I concur on the ground that when anyone makes a contract with the Government, he is charged with knowledge of its sovereign immunity, and with the fact that in the event of a dispute his only chance to collect is by suit on such terms as the Government may name; and that since one of the conditions that the Government has named is that such issues shall be tried in a Tucker Act forum which operates without a jury, such a contractor voluntarily and knowingly agrees to such forum in respect to the trial of any issues arising out of the operations under the contract.
By analogy anyone who takes an assignment under the Assignment of Claims Act as security for furnishing money essential to such an operation, and likewise anyone who becomes surety as to its performance, by these acts enters into a legal relationship with the Government and also submits himself to a Tucker Act forum in disputes arising out of this relationship. By these acts he waives the right to trial by jury on the issue that may arise out of the performance of, or payments under the contract. The prime contract, the lending of money upon the assignment, and the surety bond are all part and parcel of one transaction.
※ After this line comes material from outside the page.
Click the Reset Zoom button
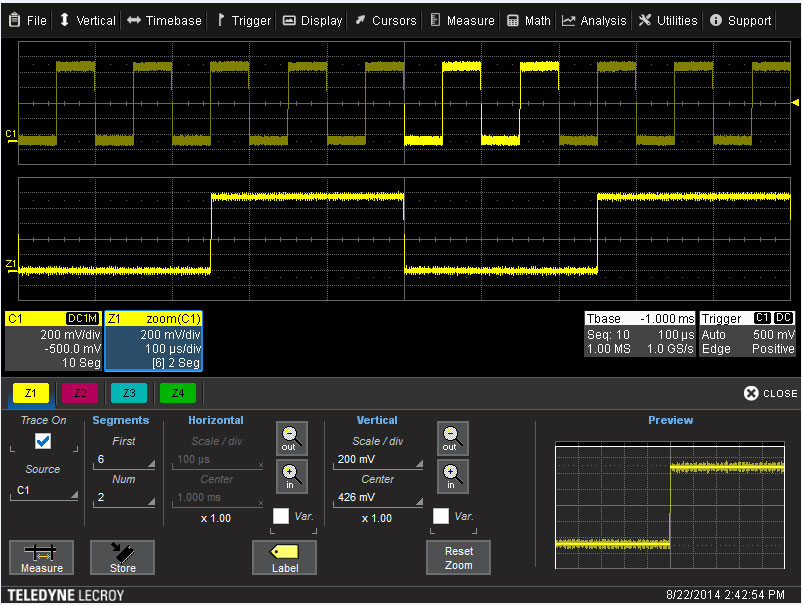 458,558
They should be litigated in one action.
It is idle to talk about one who has improperly collected under a contract having no further interest in it. Of course such a one would like to give a grunt of satisfaction and say everyone else may “go hang.”
One of the most ancient maxims of Anglo-Saxon jurisprudence-is that “Anyone who claims the benefits of a contract must assume its corresponding burdens.”
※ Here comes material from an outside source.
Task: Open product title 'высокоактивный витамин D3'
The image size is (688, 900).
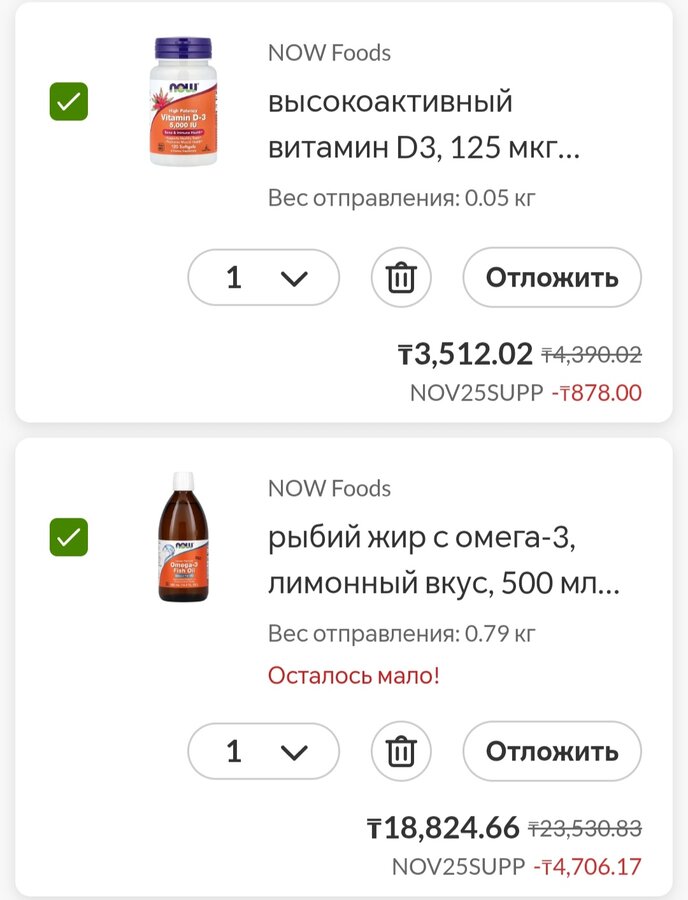Action: tap(424, 125)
If the third party has been improperly paid, then either the Government must pay twice, or some just claim must remain unpaid or the one who has been unjustly enriched must be made to disgorge. In either event, if the third party is dismissed, then if justice is to have a chance to prevail, there would of necessity be another lawsuit. I believe that is just what the Contract Settlement Act of 1944, cited in the majority opinion, was intended to prevent.
The third party not only claims some of the benefits. It has secured benefits, the allegations say unjustly. Must the law remain helpless in the presence of a legal wrong, or in the alternative go backward to a multiplicity of suits ?
WHITAKER, Judge, joins in the foregoing concurring opinion.